— DIRECTIONS FOR THIS TASK —
Nothing other than an exact copy of the lines from the one containing "Open the emoji" through the last line of the listing below should be written.

— SOURCE MATERIAL —
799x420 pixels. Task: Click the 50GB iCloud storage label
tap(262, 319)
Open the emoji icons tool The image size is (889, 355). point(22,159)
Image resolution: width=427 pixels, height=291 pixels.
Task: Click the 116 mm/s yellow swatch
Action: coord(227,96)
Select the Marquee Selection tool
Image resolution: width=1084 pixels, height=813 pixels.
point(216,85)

— ANSWER —
Open the emoji icons tool The image size is (889, 355). point(22,159)
Image resolution: width=427 pixels, height=291 pixels.
Task: Click the 116 mm/s yellow swatch
Action: coord(227,96)
Select the Marquee Selection tool
Image resolution: width=1084 pixels, height=813 pixels.
point(216,85)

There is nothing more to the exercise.